Repeat the data verbatim, images excluded.

Dataset extract Block Start

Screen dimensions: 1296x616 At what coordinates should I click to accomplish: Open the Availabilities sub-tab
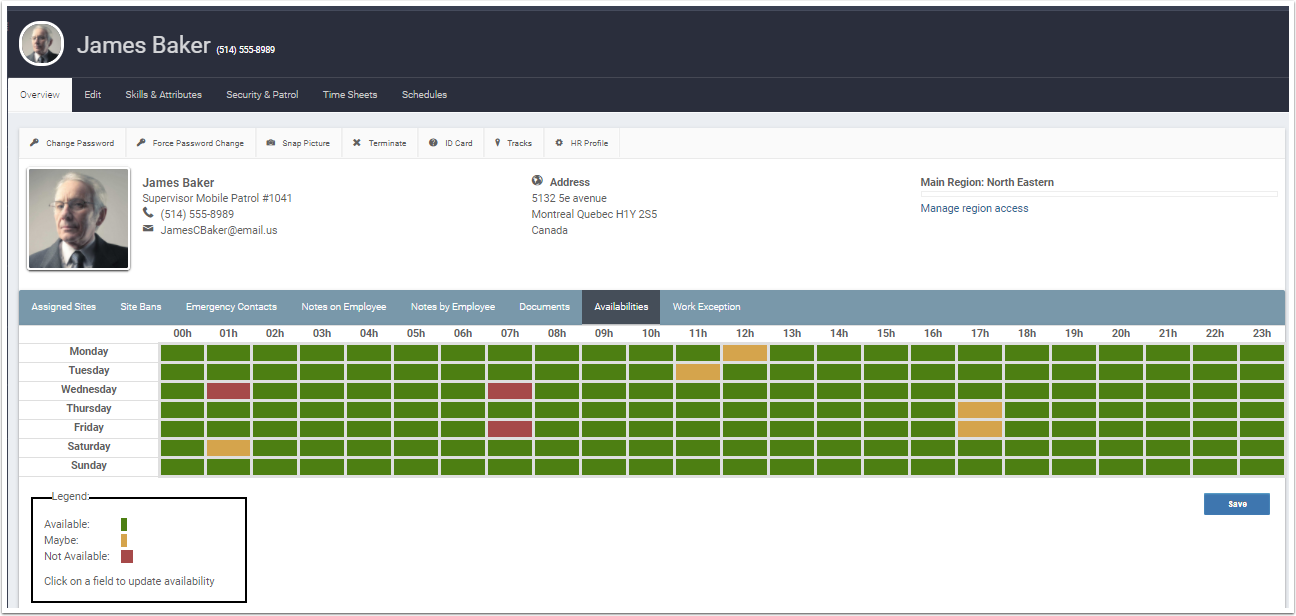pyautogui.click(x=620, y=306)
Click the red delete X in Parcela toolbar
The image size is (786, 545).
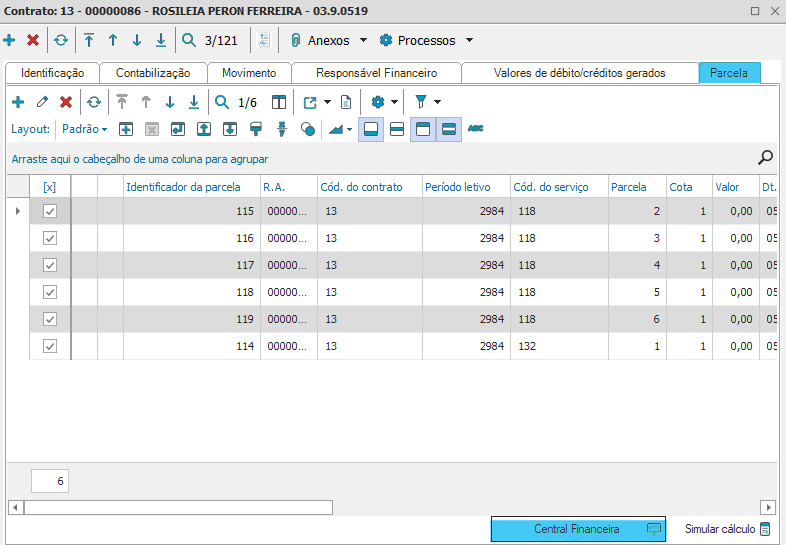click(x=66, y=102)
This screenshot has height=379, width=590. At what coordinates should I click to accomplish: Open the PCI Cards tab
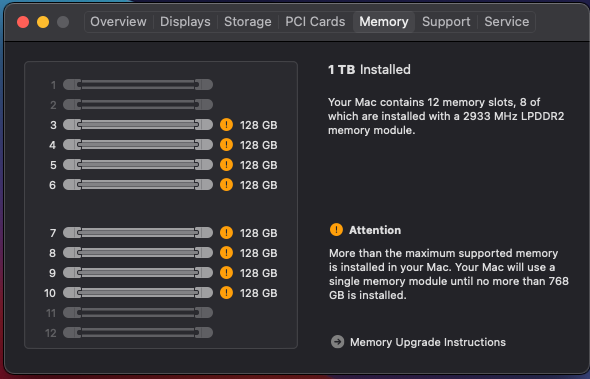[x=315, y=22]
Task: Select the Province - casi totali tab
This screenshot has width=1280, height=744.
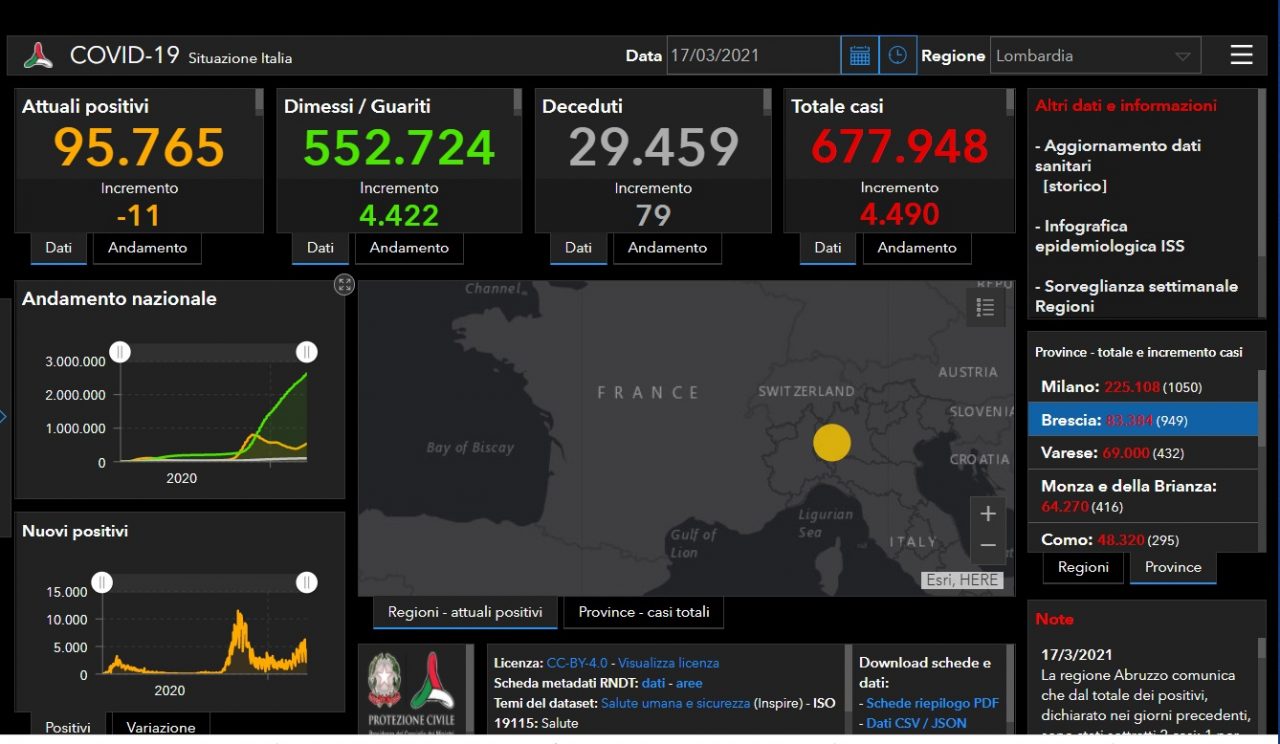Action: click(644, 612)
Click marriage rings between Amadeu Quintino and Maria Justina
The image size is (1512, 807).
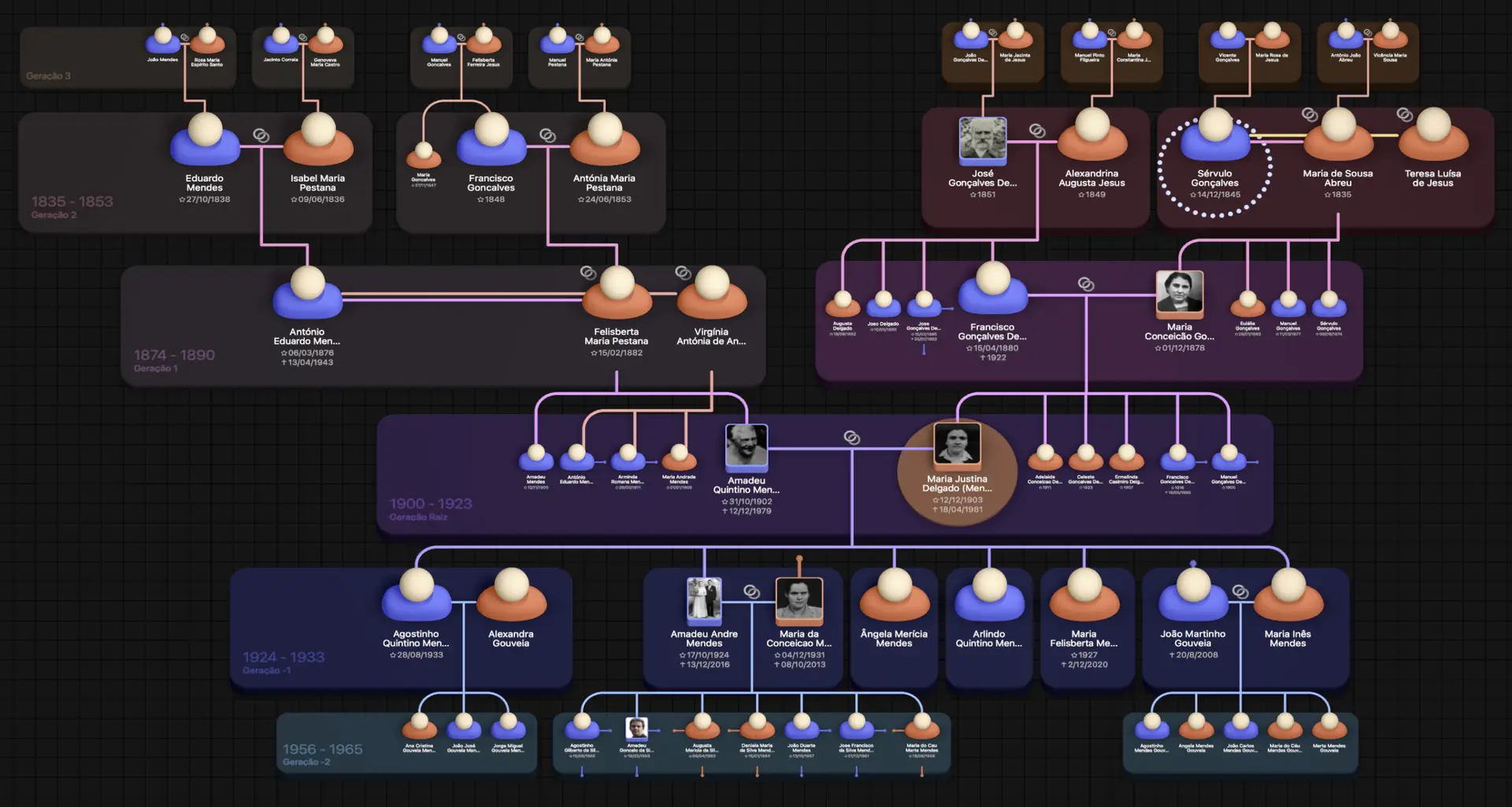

Dataset extract Block End

• **Answer box**
Screen dimensions: 1296x616 At what coordinates should I click to accomplish: Open the Availabilities sub-tab
pyautogui.click(x=620, y=306)
Click the red delete X in Parcela toolbar
The image size is (786, 545).
click(x=66, y=102)
This screenshot has height=379, width=590. At what coordinates should I click to accomplish: Open the PCI Cards tab
[x=315, y=22]
Task: Select the Province - casi totali tab
This screenshot has width=1280, height=744.
Action: click(644, 612)
Click marriage rings between Amadeu Quintino and Maria Justina
The image size is (1512, 807).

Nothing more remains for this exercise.